It also passes the message of how wisdom radiates from better perspectives, not age, and how humans should interact to find common ground toward peaceful interrelationships and mutual understanding.
The movie also tries its best at appreciating tradition and eulogizing its role in contemporary development in African societies. This can be seen in the constant tributes to the traditional way of life as the best way to live, while simultaneously blaming contemporary problems on modernism and elitism.
The film also perfectly balances this perspective with the realization that elitism should be a catalyst towards improved thought processes and that traditional beliefs might come off as archaic in modern contexts.
It is also admirable how the movie often comes to a middle ground in the resolution of some of its messages, leaving it for the audience to pass judgement and grab lessons from the scenario.
This is seen in the debate between Chukwudinma and Kamoru on the safety of smoking cigarettes and the consumption of kolanuts; a contrasting display of the evils that might be attached to the adoption of primitive and modern worldviews without adequate examination of the benefits of adhering to these views.
As earlier stated, the essence of the project explicitly portrays the realities of road travel in Nigeria, and how each character battles challenges that might not be apparent upon first appearance.
In its portrayal of realities, the garage troubles, the driver-passenger conflicts and the driver rivalries come off as very instructive in this regard.

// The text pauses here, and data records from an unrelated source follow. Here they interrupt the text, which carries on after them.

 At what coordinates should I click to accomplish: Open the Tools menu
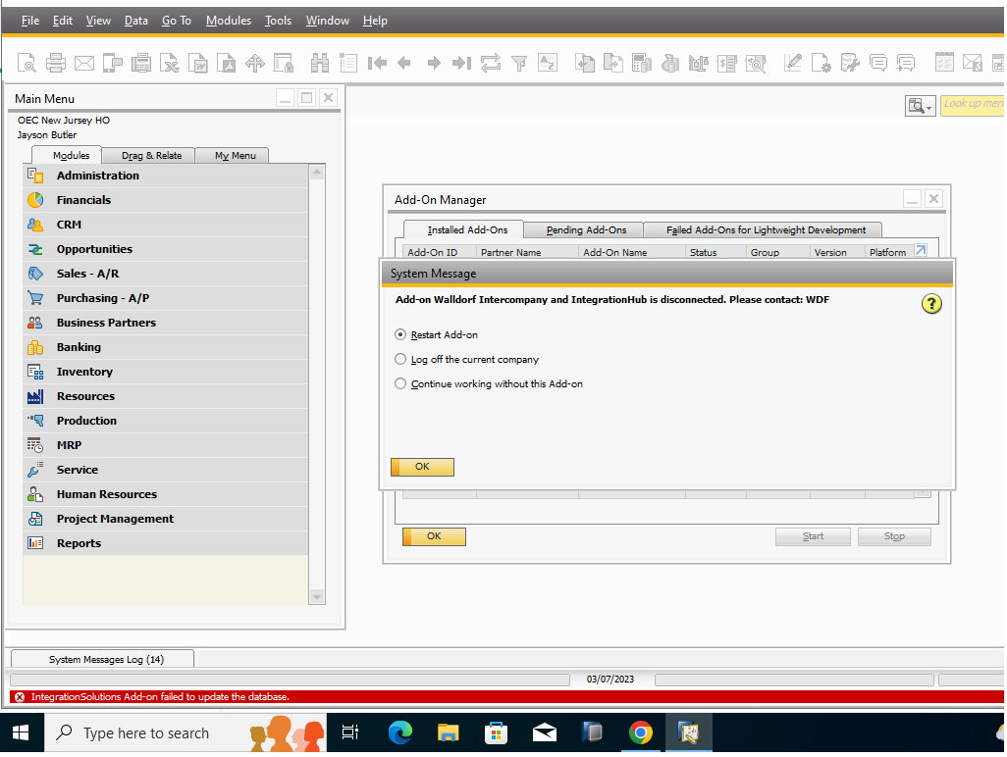[278, 21]
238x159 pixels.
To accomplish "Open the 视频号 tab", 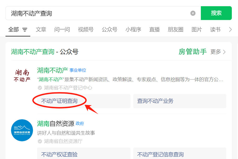I will (86, 29).
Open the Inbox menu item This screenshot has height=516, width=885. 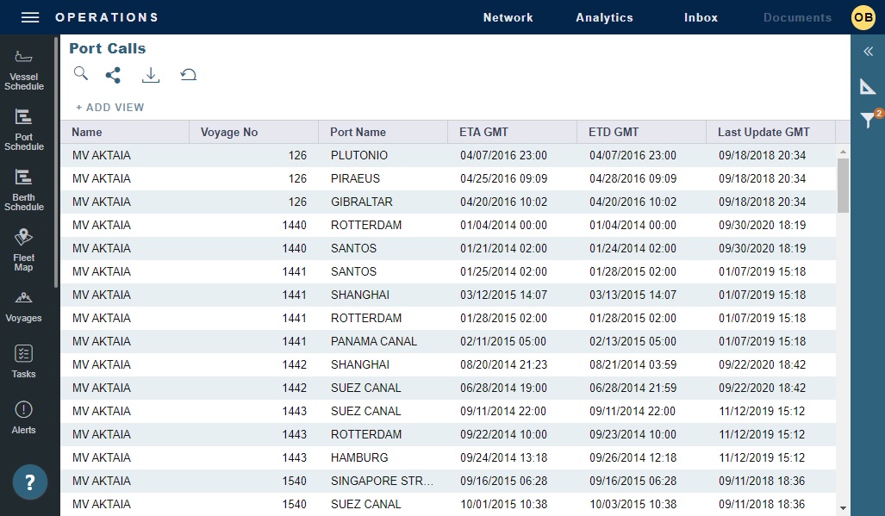tap(701, 17)
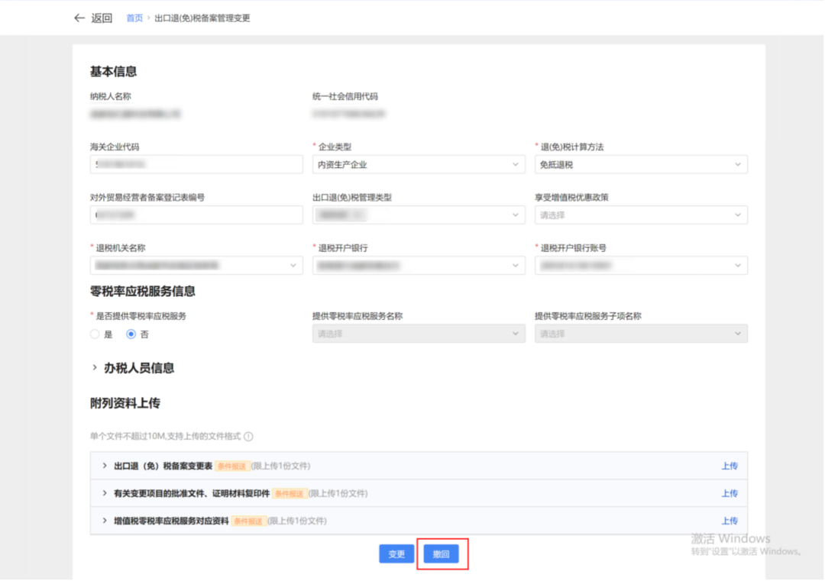Expand 有关变更项目的批准文件 row chevron
The width and height of the screenshot is (825, 581).
pyautogui.click(x=105, y=493)
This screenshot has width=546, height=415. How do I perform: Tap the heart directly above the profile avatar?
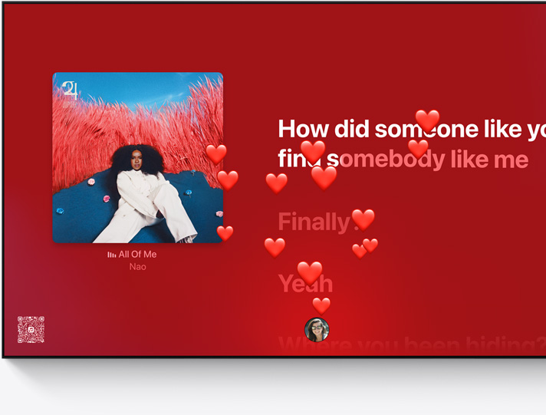321,306
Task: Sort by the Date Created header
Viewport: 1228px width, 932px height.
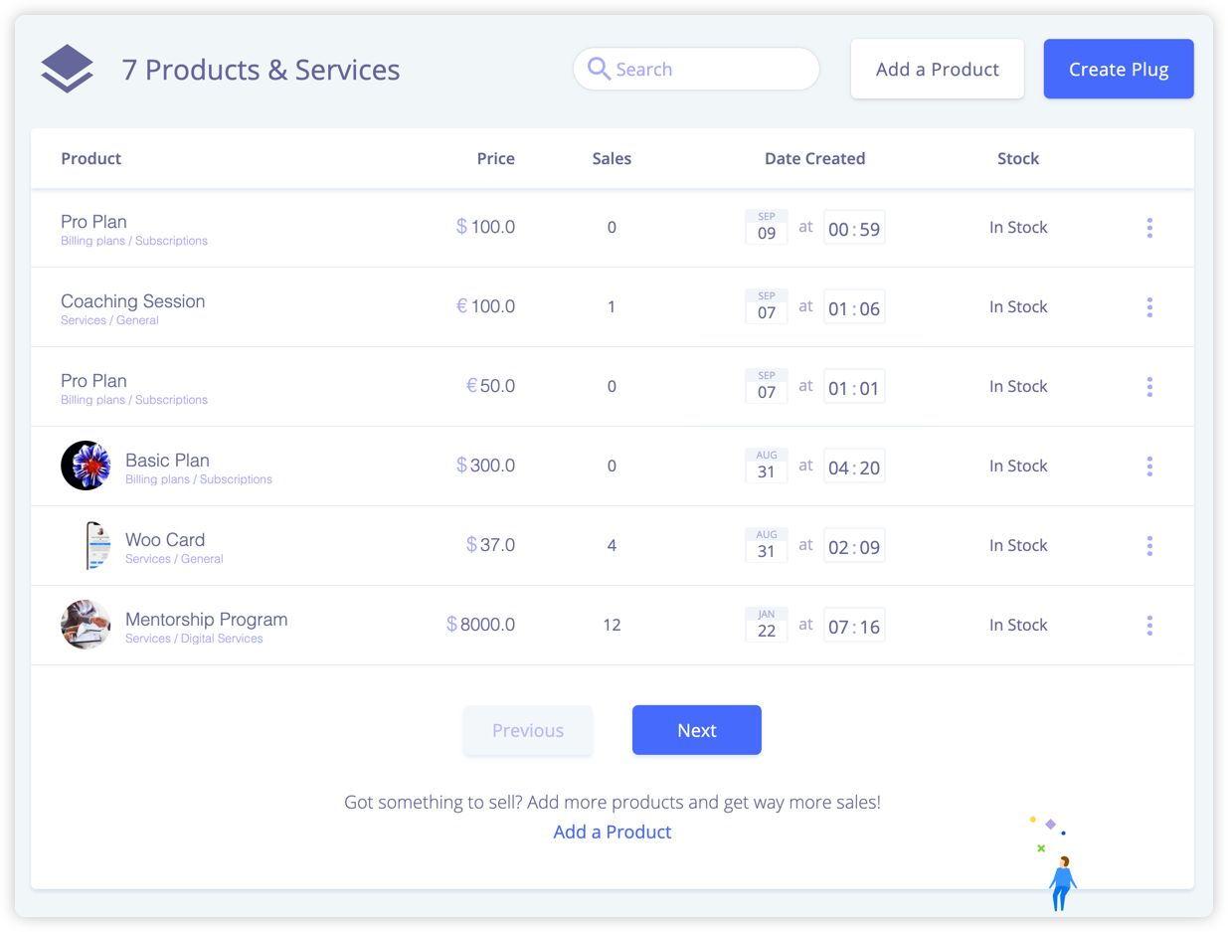Action: [814, 159]
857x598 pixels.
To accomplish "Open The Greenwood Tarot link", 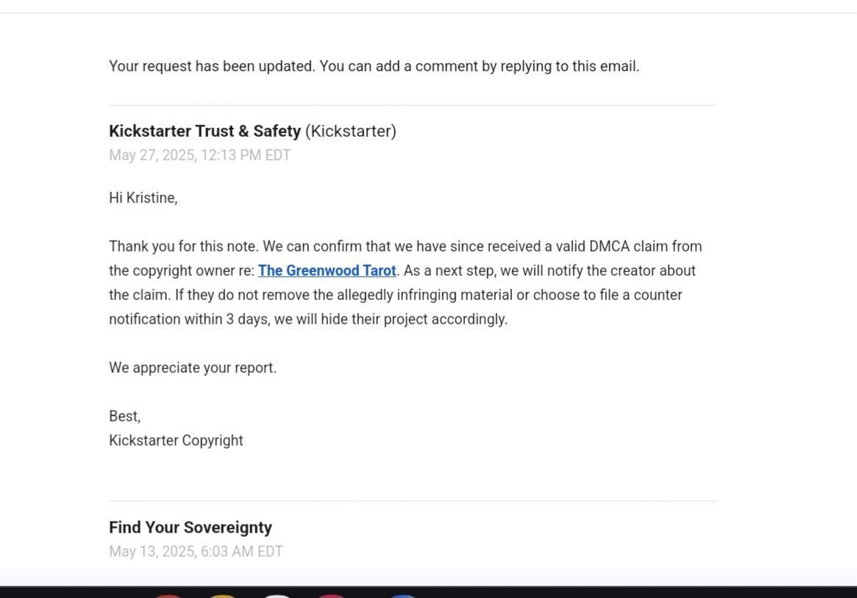I will pos(327,271).
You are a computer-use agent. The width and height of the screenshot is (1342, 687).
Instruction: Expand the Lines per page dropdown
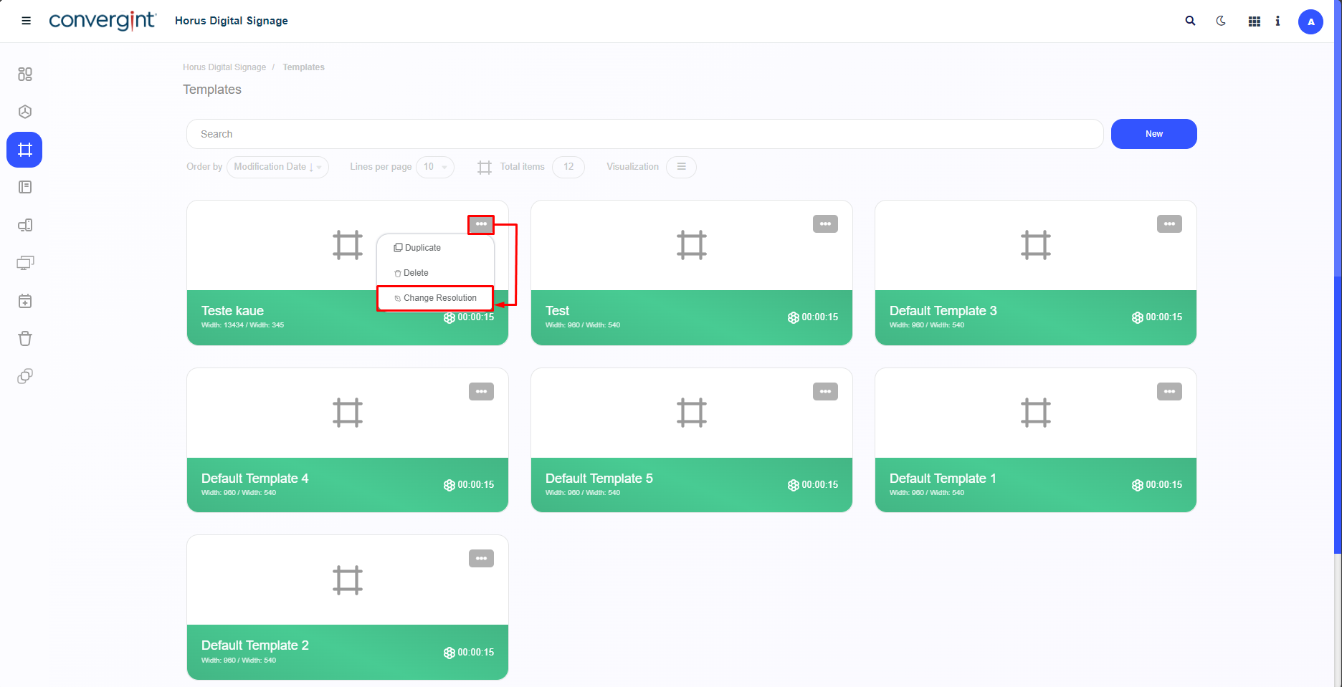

Also, the challenges both Chukwudinma and Kamoru face in their lives are not apparent at first glance, passing the message of kindness and goodness towards newly-met people, as their actions might not be reflections of their personalities, but rather exhibitions of their pressures and frustration.
The movie weakens along the way when there is a face-off between the characters of Olaiya Igwe and Muyiwa Adegoke in their driver conflict, where they both refuse to let each other pass through.
Although it shows a reflective reality of Nigeria's transport system, it comes off as a weak exhibition of a cameo featuring a litany of popular actors cramped in a bus. Also, the sound effects in the scene do not come off great (Wale Elesho’s voice was not clearly audible), rubbing the movie off its shine.
The film's U-Turn shows in Kamoru’s determination to desist from his evil intention, and Chukwudinma’s battle with his conscience.
Here, both parties’ initial cat-and-mouse relationship dissolves into friendship, which leads to mutual respect for their talents and potential, directing them both to life-changing experiences and opportunities.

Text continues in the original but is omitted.